(Saved data entries)
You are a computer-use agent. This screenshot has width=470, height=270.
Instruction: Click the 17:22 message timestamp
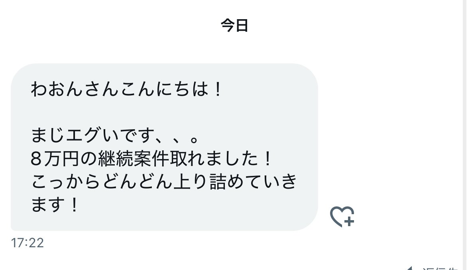click(x=27, y=243)
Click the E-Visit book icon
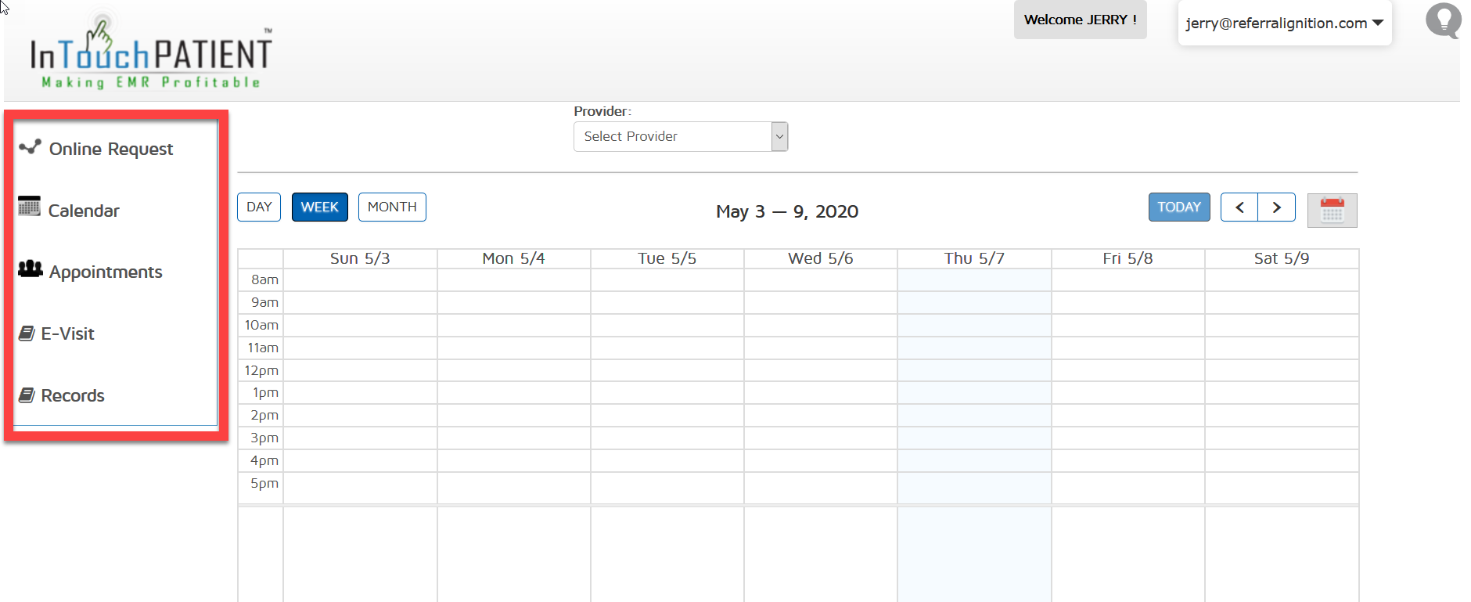 pos(27,333)
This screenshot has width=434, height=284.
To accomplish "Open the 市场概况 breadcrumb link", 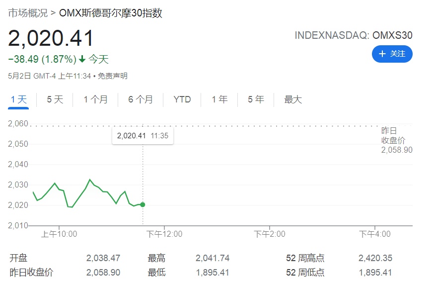I will point(28,13).
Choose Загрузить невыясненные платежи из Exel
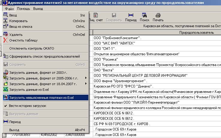Viewport: 221px width, 138px height. [x=41, y=97]
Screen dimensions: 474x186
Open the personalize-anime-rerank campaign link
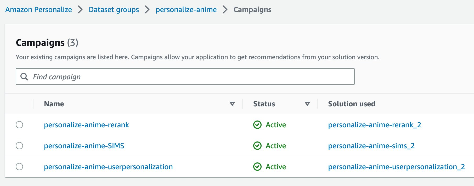point(86,125)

## How to complete this task
The required answer is the lines from the one that contains "Screen dimensions: 474x186" through the last line of the records, restated word for word, with every picture dropped.

## Written answer
Screen dimensions: 474x186
Open the personalize-anime-rerank campaign link
point(86,125)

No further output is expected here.